GOALS:
1. Reproduce verbatim a passage of the statutory redundancy thread, beginning at the words "## Cavanbhoy (24" and ending after the words "are excluded so.".
2. In the statutory redundancy thread, what weekly amount does fayf say statutory redundancy pay is capped at?
3. Translate this sentence from the statutory redundancy thread into Spanish: "BIK, bonuses & commission ARE included in the calculation of normal pay."

═══ TEXT SEGMENT ═══

# Statutory Redundancy



## Cavanbhoy (23 Mar 2021)

In a statutory redundancy situation if gross wages of 500e plus an employer pension contribution of 20e. 
Would the statutory payment be based on 500e or 520e
Thanks


----------



## Feemar5 (24 Mar 2021)

Usually based on gross pay which in your case appears to be 500 - regular overtime and benefits in kind such as health insurance can be included.


----------



## Cavanbhoy (24 Mar 2021)

Feemar5 said:


> Usually based on gross pay which in your case appears to be 500 - regular overtime and benefits in kind such as health insurance can be included.


Thanks for response so employer pension contributions are excluded so.


----------



## fayf (25 Mar 2021)

For simplicity, statutory redundancy is based on your weekly gross pay, or, €600, which ever is the lower amount. So its capped at €600 per week.

All other amounts such as BIK, Pension, Mileage, Lunch/Meals, Expenses, Bonusses, Commission are excluded.


----------



## RedOnion (25 Mar 2021)

fayf said:


> All other amounts such as BIK, Pension, Mileage, Lunch/Meals, Expenses, Bonusses, Commission are excluded.


BIK, bonuses & commission ARE included in the calculation of normal pay.

Here's the legislation if you're interested: 

16. (i) In the case of an employee who is paid wholly or partly by piece rates, bonuses or commissions (being piecerates, bonuses or commissions related directly to his output) and in the case of any other employee whose remuneration varies in relation to the amount of work done by him, his normal weekly remuneration shall be taken to be the amount as calculated in accordance with subparagraph (ii).

(ii) For the purposes of subparagraph (i) normal weekly remuneration shall be calculated by dividing the remuneration to be taken into account in accordance with subparagraph (iii) by the number of hours ascertained in accordance with subparagraph (vi) and multiplying the resulting hourly rate by the normal weekly working hours of the employee concerned at the date on which he was declared redundant.

(iii) The remuneration to be taken into account for the purposes of subparagraph (ii) shall be the total remuneration paid to the employee concerned for all the hours worked in the period of 26 weeks which ended 13 weeks before the date on which the employee was declared redundant, adjusted in respect of any variations in the rates of pay which became operative during the period of 13 weeks ending on the date on which the employee was declared redundant.


----------



## fayf (25 Mar 2021)

Very interesting insight


----------

═══ LISTING ═══

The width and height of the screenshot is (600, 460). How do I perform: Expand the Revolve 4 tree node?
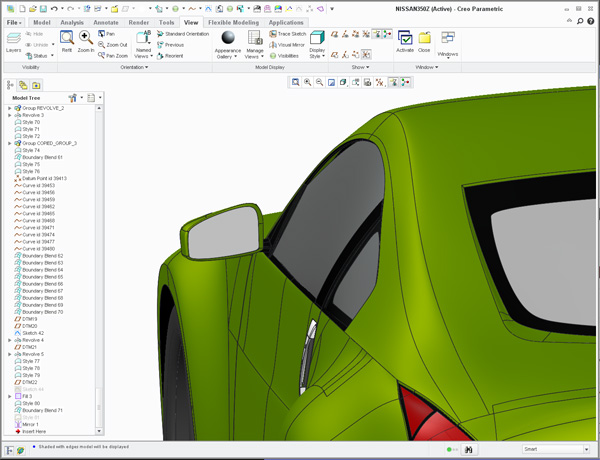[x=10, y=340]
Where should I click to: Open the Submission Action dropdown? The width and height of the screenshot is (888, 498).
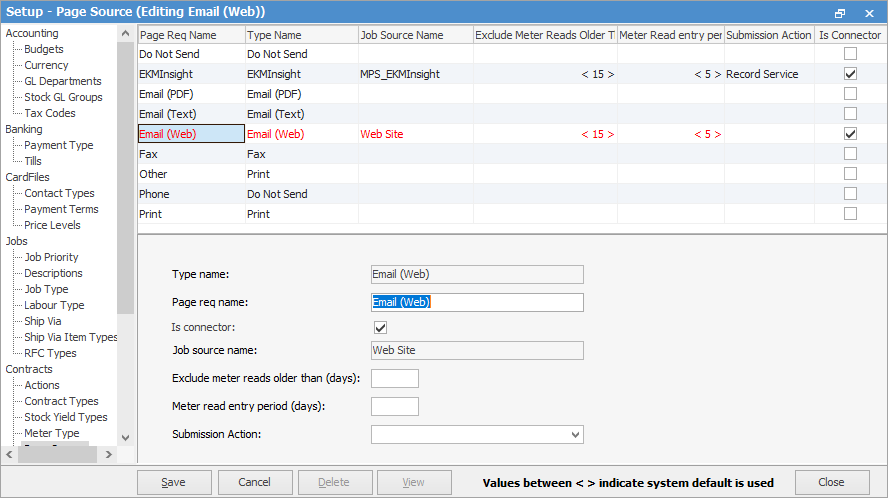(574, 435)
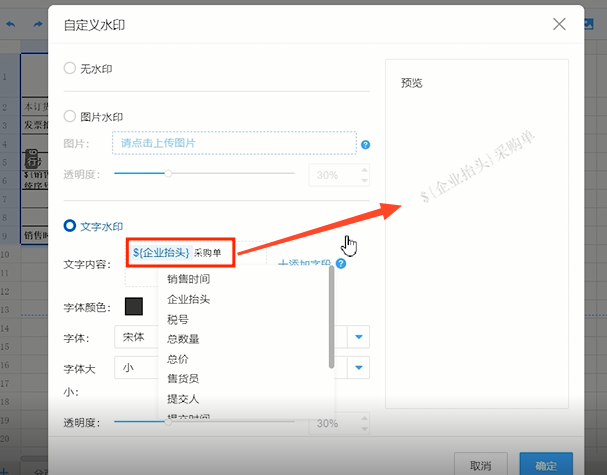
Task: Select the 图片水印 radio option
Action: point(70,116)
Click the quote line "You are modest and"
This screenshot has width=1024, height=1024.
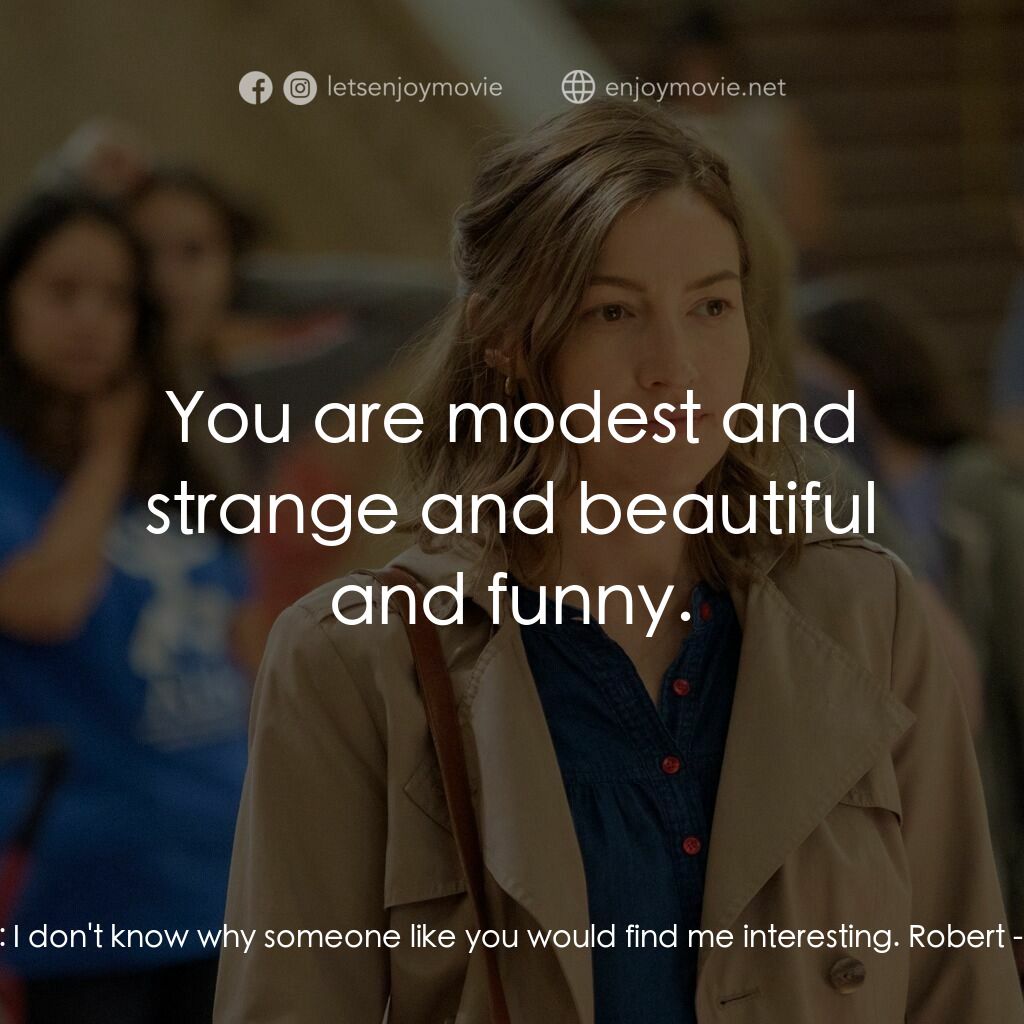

═══

SOLUTIONS FOR EACH TASK:
1.
## Cavanbhoy (24 Mar 2021)

Feemar5 said:


> Usually based on gross pay which in your case appears to be 500 - regular overtime and benefits in kind such as health insurance can be included.


Thanks for response so employer pension contributions are excluded so.

2. €600 per week.

3. Los BIK, las bonificaciones y las comisiones SÍ se incluyen en el cálculo de la remuneración normal.